Por Allyne Fiorentino
Claudia Masin é escritora e psicanalista. Nasceu em
Resistencia, Argentina, em 1972. Foi docente da disciplina de Poesia no curso
de Artes de la Escritura na Universidade Nacional de las Artes. Atualmente
coordena oficinas de escrita.
Crie corvos
As crianças, como os gatos, conseguimos ver na escuridão
sentinelas que sabem que não podem se ofuscar
com o próprio sono, passamos as horas
tecendo uma teia finíssima ao redor
do nosso medo. Depois, muitos anos depois,
você costumava me dizer, chega o esquecimento e podemos dormir
sem sobressaltos. Eu ainda não esqueci.
A cada noite, permutamos histórias
como joias. Esta fica bonita em você,
esta combina com sua pele, com seus olhos:
Havia uma menina que era tão pequena
que cabia na palma de uma mão.
Se eu fosse essa menina — penso — escolheria
viver na sua mão. Poderia fechá-la
e me deixar sem nada, mas toda boa história
precisa de uma tragédia, uma mudança inesperada.

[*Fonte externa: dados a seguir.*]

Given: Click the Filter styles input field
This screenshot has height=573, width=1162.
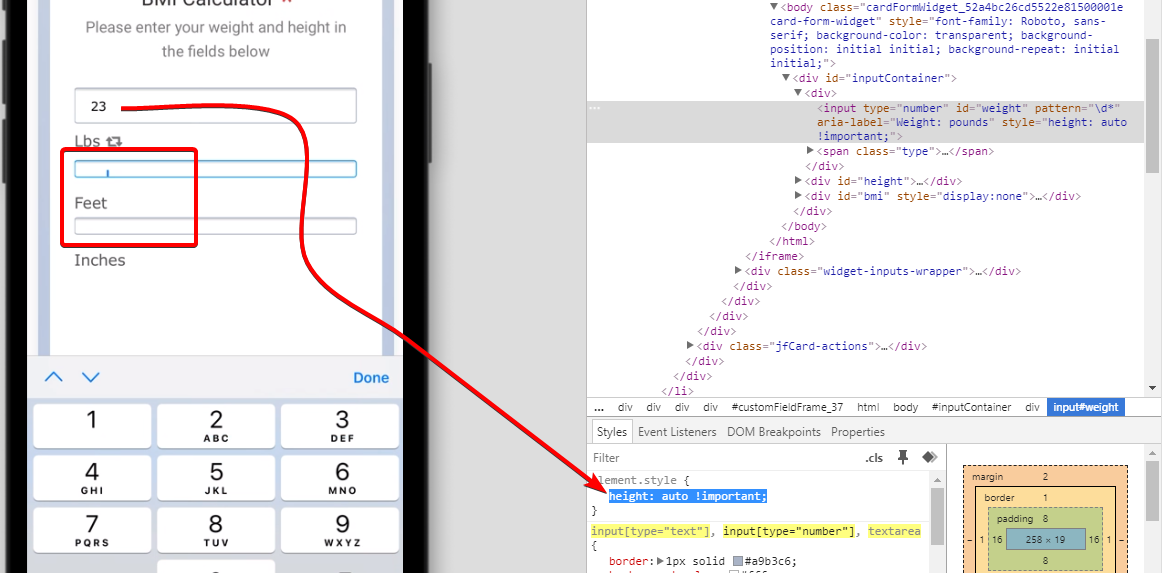Looking at the screenshot, I should pos(720,458).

Não quero que chegue ao fim
o seu relato, que a noite acabe. Não sei o que existe
do outro lado. A vida é uma imagem
que vai se desfocando, perdendo os contornos
dia após dia. Crescer é a passagem da imagem nítida
à distorção. Quero continuar sendo menina
para conservar a vista.
O silêncio
Quando criança, respirávamos como plantas pequenas,
e o ar mais rarefeito, para nós, era suficiente. Vivíamos
como as pedras: transportados por correntes
ou deslizamentos – forças exteriores
sobre as quais não temos poder nem consciência – rumo a lugares novos.
Quais perigos e terrores teremos conhecido, então,
quando amadas mãos nos colocavam em movimento,
rumo a que rios furiosos, a que encostas
onde íamos nos perder, teríamos sido arremessados,
em que avalanches teria ficado parte da nossa matéria?

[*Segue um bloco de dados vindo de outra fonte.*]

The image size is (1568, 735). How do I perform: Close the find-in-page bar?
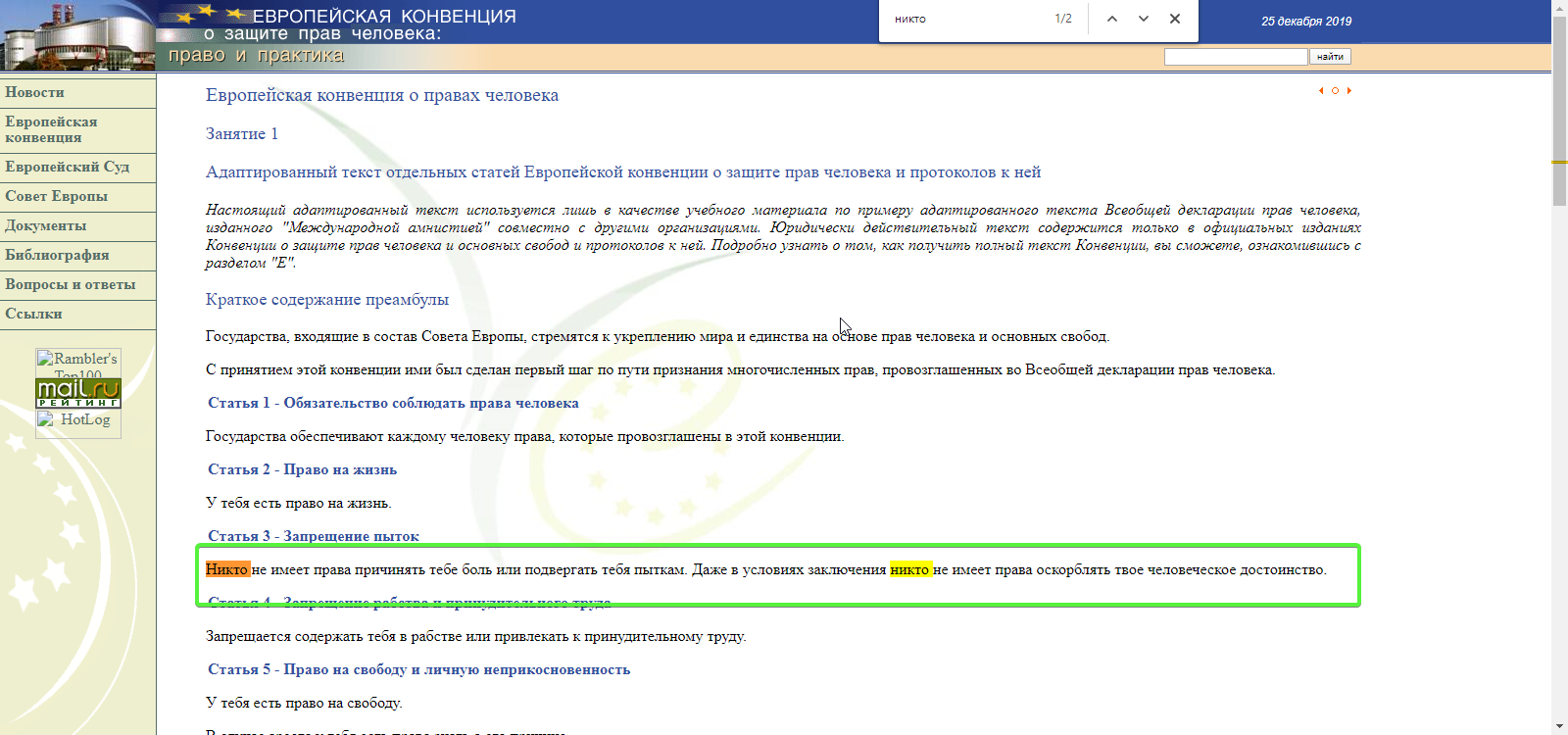(x=1175, y=19)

E se tudo o que quiséssemos dizer já estivesse escrito
nessa pedra que outros moldaram como o vento?
O coração é enganador acima de tudo
Não continue, por favor, falando
da fealdade do mundo, não continue me mostrando
no seu espelho impecável o que não deve ser mostrado.
Escrevo, agora, com mais de trinta anos,
como se as palavras fossem o alento que me faltou quando menina
para embaçar o vidro demasiadamente limpo dos teus olhos.

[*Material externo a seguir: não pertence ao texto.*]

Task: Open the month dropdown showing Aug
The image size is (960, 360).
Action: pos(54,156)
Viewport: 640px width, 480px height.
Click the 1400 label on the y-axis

Digo que não se pode olhar de tal maneira que tudo o que existe
seja duplicado no seu olhar: há coisas que se podem ver
uma única vez, ou nenhuma, correndo o risco de que a própria vida
saia de sua órbita como um planeta
enlouquecido, e caia fora do sistema que o mantém ali,
sereno e estável, pendurado no céu. Escrevo acima, dentro,
da sua voz que não é voz, é algo visto
que tento cegar, apagar, para que o que está despido
e quebrado seja vestido e recomposto, assim como se fecham
os olhos de um morto, porque como
suportar que nos olhe de tal maneira, isto é,
que não esteja mais a vida sustentando-lhe a luz com que nos vê.
Allyne Fiorentino - Natural de Minas Gerais, residente em São Paulo, capital. É profissional das Letras e da Educação, mestra em Estudos Literários na linha de Teorias e Crítica da Poesia, Poesia Simbolista. Apaixonada por Literatura Feminina, Filosofia e excentricidades. Low profile do mundo literário. Está também em Crônica do Dia. Instagram: @allyne.fiorentino.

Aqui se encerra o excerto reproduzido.